Parents beware: Many iPhone and Android apps designed for children are playing fast and loose with privacy, according to the Federal Trade Commission.
The FTC just released a survey [PDF] on kids' apps in Apple's App Store and the Google Play Store for Android. Of the 400 apps surveyed, 60 percent sent out the device ID, mainly to third-parties such as ad networks or analytics companies.
Although the IDs alone don't provide any personal information, some ad networks may store these IDs alongside more sensitive data, such as email addresses or social networking details. In that sense, they can act as a “key” to more data, as The Wall Street Journal points out. Apple, at least, is phasing out the Unique Device Identifier, or UDID, in favor of a method that isn't tied to personal information.
But device IDs aren't the only point of concern. Here the other key findings from the FTC's survey:
- 58 percent of apps contained advertising, but only about a quarter of those apps gave any indication prior to download.
- 22 percent of apps contained links to social networking services, but only 40 percent of them gave advanced warning to the downloader.
- 3.5 percent of apps transmitted the device's geolocation and/or phone number along with the device ID.
- Only 20 percent of apps disclosed any information about their privacy policies.
Among the apps that did disclose their privacy policies, many of them simply offered links filled with legal jargon instead of clear answers, the FTC's report says.
As for in-app purchases, 17 percent of the apps surveyed contained allow purchase of virtual goods within the app. Both the Google Play Store and iOS App Store state when in-app purchases are present, but the indicators aren't always prominent and may be hard to understand, says the FTC. (Fortunately, both Google and Apple allow parents to password-protect all purchases.)

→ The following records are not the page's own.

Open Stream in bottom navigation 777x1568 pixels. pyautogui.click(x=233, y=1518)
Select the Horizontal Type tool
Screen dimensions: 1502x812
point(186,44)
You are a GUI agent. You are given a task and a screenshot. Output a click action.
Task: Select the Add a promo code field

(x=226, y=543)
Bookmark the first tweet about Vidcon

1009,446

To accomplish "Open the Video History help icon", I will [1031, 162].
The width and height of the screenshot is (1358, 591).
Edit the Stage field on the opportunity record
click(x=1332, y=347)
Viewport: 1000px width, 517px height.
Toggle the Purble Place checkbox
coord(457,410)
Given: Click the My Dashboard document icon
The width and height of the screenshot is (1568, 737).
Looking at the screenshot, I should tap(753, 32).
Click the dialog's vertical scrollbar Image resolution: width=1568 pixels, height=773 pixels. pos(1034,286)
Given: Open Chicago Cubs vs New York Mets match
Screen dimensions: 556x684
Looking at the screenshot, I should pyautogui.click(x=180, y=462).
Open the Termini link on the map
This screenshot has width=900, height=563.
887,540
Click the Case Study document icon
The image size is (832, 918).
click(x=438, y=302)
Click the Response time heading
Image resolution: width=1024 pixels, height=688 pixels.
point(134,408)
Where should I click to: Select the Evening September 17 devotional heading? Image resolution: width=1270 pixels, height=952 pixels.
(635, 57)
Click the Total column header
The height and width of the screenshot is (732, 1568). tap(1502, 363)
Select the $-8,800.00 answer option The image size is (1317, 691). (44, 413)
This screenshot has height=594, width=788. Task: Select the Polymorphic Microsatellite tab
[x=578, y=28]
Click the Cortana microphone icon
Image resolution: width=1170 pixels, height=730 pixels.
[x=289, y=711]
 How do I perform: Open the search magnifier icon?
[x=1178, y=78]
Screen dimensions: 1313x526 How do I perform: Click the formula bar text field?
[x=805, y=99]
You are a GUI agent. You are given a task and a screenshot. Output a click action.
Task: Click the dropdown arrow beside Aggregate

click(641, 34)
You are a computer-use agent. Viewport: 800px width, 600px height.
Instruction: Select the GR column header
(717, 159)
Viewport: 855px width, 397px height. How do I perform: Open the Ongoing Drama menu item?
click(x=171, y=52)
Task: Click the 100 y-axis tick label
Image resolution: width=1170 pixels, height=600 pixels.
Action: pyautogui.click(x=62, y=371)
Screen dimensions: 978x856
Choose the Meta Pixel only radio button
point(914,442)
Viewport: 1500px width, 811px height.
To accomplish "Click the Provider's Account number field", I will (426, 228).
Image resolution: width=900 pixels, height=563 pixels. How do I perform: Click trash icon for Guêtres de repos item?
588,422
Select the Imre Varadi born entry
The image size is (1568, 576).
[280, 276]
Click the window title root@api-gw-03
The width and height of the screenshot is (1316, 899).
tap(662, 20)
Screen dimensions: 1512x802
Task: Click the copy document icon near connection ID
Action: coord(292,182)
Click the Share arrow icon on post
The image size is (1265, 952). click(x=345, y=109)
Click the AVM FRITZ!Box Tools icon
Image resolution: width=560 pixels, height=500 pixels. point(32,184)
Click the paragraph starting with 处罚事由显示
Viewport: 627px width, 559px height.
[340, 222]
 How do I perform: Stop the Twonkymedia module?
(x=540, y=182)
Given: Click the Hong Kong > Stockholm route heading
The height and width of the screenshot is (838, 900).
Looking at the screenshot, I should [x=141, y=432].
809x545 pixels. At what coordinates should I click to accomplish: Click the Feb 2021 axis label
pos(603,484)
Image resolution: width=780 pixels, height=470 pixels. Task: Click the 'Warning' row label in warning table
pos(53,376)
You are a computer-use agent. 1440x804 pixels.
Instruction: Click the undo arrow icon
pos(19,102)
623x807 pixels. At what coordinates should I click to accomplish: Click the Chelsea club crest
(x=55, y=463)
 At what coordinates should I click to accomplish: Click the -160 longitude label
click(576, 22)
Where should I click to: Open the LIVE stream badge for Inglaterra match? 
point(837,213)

The FTC, which issued an initial survey six months ago, says it's disappointed with its latest findings.
“Industry appears to have made little or no progress in improving its disclosures since the first kids’ app survey was conducted, and the new survey confirms that undisclosed sharing is occurring on a frequent basis,” the FTC's report says.
To improve the situation, the FTC wants the app industry to develop “best practices” to protect privacy, and says it will launch launch its own consumer education efforts. The agency will also investigate “certain entities in the mobile app marketplace” to see if any of them have violated the Children's Online Privacy Protection Act, or have engaged in unfair or deceptive practices. The report doesn't call out any specific apps.
On the bright side, some efforts by Apple and Google may help. In iOS 6, Apple added the capability to limit ad tracking (under Settings > General > About > Advertising) and to restrict access to location and other personal data (under Settings > Privacy). Google has added new restrictions for app developers to crack down on privacy violations, and allows users to turn off personalized AdMob ads under Google Play settings.
Device makers could also put forth more concerted efforts to create kid-friendly environments. Amazon's subscription-based FreeTime Unlimited service is a good example: it provides pre-screened apps for kids that have no advertisements or social media links. The Kid's Corner feature in Windows Phone 8 also creates a safer environment for kids, with social media sharing disabled, but it doesn't control advertising behavior.
Those types of features at the operating system level may be more effective in the end than trying to shame app developers into behaving. With so many apps on the market, the FTC may always find room for disappointment.